Na perspectiva da criminologia crítica desenvolvida por Thiago Fabres de Carvalho, a modernidade constrói uma noção de dignidade humana que traduz o desejo de emancipação dos indivíduos frente aos laços da tradição. Esse ideal sustenta promessas de reconhecimento e de ampliação de direitos, alicerçando os discursos filosóficos, políticos e jurídicos que anunciaram a autonomia do sujeito moderno.
“Sobre a perspectiva crítica defendida por Thiago Fabres de Carvalho em “Criminologia, (in)visibilidade e reconhecimento: o controle penal da subcidadania no Brasil”, é correto afirmar que, se de um lado a noção de dignidade humana produzida pelos discursos filosóficos, políticos e jurídicos da modernidade expressa os anseios de emancipação dos laços da tradição; por outro lado, a criminologia emerge como um poderoso discurso científico de justificação do controle social requerido pelas exigências de ordem da sociedade burguesa em ascensão.” (FUMARC – Delegado de Polícia Substituto / PC-MG / 2021)

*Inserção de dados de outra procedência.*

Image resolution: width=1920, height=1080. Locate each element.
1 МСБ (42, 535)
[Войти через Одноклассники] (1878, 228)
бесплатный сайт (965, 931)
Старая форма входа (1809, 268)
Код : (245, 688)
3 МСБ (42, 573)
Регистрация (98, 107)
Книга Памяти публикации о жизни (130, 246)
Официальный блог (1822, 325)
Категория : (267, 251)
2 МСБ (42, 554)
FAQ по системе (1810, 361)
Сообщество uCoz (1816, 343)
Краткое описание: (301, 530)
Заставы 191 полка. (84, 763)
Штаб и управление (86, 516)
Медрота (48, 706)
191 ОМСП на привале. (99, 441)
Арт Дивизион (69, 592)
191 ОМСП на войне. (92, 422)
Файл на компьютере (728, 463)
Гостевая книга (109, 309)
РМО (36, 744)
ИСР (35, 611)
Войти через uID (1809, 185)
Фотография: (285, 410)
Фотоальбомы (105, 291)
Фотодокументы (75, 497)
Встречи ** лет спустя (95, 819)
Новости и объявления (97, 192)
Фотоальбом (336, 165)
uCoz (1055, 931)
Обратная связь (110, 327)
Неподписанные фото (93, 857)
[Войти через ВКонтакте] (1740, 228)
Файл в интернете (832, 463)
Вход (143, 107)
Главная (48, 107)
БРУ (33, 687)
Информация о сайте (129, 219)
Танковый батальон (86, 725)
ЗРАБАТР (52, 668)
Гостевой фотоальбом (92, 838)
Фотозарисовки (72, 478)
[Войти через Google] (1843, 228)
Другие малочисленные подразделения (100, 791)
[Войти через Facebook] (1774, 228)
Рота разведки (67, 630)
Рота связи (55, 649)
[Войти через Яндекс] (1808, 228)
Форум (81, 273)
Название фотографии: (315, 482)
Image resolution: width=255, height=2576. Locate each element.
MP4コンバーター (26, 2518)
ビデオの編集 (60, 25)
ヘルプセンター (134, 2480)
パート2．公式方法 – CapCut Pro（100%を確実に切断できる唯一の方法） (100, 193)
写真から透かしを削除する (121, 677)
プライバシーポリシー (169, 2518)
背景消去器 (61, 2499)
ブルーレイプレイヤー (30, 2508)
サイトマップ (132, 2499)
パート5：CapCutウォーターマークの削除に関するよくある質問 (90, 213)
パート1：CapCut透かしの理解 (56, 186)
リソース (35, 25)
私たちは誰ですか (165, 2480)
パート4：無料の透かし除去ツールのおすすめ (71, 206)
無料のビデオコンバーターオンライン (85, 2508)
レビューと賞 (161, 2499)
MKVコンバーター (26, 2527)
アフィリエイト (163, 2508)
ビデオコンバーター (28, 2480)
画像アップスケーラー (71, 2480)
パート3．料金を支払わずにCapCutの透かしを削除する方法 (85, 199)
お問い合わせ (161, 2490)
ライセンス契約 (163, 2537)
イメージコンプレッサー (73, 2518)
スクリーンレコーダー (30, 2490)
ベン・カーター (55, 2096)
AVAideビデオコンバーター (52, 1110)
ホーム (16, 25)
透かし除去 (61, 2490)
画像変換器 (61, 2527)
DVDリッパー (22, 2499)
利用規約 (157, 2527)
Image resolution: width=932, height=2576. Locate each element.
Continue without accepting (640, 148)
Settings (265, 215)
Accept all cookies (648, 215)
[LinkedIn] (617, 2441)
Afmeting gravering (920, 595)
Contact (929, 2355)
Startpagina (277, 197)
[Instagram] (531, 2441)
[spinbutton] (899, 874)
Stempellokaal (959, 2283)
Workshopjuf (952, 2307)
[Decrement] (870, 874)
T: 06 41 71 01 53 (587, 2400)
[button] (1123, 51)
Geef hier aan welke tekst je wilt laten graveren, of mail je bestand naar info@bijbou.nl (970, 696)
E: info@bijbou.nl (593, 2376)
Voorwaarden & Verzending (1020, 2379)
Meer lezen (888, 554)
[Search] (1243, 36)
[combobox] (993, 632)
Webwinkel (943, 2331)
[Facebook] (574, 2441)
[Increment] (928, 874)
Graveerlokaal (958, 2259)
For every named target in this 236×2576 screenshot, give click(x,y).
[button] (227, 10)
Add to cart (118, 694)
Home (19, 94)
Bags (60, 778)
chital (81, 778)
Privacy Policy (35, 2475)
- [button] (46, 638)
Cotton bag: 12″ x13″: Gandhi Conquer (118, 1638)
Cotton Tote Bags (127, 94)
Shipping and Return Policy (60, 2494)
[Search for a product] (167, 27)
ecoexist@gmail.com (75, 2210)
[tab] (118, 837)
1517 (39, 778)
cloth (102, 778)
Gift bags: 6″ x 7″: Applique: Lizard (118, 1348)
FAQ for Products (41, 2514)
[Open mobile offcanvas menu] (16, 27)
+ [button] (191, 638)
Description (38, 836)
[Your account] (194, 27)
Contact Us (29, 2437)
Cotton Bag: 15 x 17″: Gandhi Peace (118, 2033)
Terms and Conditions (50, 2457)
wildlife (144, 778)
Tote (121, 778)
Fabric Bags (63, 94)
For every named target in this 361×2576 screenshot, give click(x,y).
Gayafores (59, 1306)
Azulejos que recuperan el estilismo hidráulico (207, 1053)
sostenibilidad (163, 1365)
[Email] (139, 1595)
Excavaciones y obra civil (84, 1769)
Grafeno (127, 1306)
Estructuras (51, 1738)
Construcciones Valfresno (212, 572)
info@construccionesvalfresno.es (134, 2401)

Ao mesmo tempo, porém, o autor evidencia a face menos celebrada desse processo: a criminologia desponta como um discurso científico capaz de justificar o controle social exigido pela ordem da sociedade burguesa em ascensão. Sob o manto da neutralidade técnica, a produção criminológica historicamente legitimou classificações de desvio, riscos e perigosidade, oferecendo racionalidade e autoridade ao exercício seletivo do poder punitivo.
Nesse enquadramento, especialmente em contextos como o brasileiro, o controle penal opera sobre a subcidadania: grupos tornados hipervisíveis como problema e, ao mesmo tempo, invisibilizados enquanto titulares plenos de direitos. A tensão central, portanto, é entre a promessa moderna de dignidade e o uso da ciência criminológica para estabilizar hierarquias e administrar populações consideradas inconvenientes à ordem, convertendo desigualdades sociais em questões de polícia.